I believe you're saying the same thing as huda.

For example, I believe you're both saying G1 and G2 are indistinguishable (identical). The same applies to R1 and R2

_ _ _ _

Experiment1: Choose a G for the first slot
Experiment2: Choose an R for the last slot
Experiment3: Choose a letter from the remaining for the third slot
Experiment4: Choose a letter from the remaining for the fourth slot

We have 2 G's and 2 R's

Total Outcome in Experiment1: 2
Total Outcome in Experiment2: 2
Total Outcome in Experiment3: 8
Total Outcome in Experiment4: 7

We use principle of counting

Total outcomes= 2*2*8*7

But we need to divide by (2*2), because we can't distinguish the two G's or R's if the words contain two of them.

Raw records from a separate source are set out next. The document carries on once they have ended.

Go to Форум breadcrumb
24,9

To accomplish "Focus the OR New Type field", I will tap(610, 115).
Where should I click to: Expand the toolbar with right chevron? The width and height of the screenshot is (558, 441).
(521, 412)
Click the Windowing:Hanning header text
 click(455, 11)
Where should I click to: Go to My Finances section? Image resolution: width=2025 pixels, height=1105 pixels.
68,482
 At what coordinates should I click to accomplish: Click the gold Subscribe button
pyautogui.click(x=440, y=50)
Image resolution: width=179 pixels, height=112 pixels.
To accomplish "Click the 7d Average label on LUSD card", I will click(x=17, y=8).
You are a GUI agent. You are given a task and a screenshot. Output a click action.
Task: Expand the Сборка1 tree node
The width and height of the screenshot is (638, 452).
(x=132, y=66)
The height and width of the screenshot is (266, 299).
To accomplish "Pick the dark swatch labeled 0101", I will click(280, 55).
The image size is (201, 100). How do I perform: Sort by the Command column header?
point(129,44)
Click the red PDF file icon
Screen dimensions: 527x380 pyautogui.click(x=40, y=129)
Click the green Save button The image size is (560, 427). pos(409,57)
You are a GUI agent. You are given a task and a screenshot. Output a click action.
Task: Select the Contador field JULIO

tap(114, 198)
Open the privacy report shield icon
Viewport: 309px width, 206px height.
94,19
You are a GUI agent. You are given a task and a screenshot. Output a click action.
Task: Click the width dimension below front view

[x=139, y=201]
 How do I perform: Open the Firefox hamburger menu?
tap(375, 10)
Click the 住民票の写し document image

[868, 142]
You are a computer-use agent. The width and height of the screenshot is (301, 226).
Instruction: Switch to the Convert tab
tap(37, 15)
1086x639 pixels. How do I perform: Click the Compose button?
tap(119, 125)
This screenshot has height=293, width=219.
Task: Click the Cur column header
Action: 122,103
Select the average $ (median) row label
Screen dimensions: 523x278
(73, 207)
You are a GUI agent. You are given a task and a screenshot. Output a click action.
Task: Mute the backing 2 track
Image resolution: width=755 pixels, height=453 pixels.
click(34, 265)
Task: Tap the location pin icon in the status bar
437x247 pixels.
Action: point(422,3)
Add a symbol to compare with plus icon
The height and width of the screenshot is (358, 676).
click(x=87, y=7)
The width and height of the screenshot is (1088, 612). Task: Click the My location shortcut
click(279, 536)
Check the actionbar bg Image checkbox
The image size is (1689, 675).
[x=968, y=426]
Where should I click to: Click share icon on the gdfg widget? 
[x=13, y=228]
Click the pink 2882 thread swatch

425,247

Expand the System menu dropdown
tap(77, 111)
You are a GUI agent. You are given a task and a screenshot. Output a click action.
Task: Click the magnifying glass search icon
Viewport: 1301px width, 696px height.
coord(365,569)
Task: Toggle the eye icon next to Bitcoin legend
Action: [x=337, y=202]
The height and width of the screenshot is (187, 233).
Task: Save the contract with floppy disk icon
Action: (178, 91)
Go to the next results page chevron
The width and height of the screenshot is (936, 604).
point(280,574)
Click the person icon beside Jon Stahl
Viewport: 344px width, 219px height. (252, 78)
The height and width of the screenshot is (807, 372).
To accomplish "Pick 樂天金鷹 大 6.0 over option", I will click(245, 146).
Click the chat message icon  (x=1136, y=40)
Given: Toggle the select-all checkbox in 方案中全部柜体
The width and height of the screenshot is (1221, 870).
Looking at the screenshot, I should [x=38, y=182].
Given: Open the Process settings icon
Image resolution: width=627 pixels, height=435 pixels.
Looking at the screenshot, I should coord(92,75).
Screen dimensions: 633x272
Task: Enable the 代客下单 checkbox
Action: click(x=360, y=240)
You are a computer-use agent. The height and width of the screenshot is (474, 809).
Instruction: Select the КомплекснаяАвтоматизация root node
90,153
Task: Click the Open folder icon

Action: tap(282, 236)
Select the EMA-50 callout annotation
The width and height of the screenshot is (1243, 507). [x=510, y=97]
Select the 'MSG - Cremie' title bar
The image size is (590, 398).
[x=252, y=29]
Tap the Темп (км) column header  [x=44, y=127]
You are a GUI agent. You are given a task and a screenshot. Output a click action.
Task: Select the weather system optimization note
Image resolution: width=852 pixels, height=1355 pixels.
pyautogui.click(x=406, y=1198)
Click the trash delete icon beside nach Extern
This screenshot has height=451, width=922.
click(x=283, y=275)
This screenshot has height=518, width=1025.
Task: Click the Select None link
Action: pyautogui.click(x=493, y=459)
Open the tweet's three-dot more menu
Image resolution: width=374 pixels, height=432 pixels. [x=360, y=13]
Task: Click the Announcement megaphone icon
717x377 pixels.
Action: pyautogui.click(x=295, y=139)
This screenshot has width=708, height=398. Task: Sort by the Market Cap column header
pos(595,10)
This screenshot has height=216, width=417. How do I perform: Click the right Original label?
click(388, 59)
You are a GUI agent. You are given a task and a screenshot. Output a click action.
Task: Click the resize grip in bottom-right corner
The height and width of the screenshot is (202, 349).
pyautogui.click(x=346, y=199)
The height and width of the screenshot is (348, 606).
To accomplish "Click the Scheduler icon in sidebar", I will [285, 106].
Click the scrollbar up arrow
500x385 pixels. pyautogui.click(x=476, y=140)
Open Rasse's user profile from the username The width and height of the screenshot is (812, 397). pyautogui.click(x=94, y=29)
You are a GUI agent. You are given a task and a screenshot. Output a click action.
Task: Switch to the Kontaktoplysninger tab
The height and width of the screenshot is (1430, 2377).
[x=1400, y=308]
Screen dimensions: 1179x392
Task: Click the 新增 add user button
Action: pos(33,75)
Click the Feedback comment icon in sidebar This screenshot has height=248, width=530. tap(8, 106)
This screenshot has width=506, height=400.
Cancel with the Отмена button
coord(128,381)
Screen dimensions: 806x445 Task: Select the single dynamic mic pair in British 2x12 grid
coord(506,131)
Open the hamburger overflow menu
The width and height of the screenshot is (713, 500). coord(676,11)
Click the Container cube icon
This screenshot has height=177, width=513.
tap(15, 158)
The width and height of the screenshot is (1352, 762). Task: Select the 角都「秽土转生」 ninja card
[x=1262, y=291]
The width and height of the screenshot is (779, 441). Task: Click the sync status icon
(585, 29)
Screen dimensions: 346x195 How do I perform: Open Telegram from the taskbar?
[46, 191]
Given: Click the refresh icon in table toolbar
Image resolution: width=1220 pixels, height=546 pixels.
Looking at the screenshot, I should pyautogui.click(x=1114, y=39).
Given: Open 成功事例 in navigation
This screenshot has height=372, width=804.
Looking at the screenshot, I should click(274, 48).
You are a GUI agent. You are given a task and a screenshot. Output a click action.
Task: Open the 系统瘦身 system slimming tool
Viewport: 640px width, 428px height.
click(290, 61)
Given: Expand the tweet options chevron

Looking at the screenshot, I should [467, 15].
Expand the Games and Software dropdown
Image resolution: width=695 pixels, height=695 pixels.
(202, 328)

Total outcomes= (2*2*8*7)/(2*2)= 8*7

8P2= 8!/(8-2)!= 8!/6!= 8*7

Final Answer: A

A way to do it is:

G _ _ R

With 1 G and 1 R already used, you have one of the 8 letters that can fill the first blank and one of 7 letters can fill the second blank.

So, G 8 7 R. So you can arrange the letters in 8*7 ways.

8P2 = 8*7 = 56.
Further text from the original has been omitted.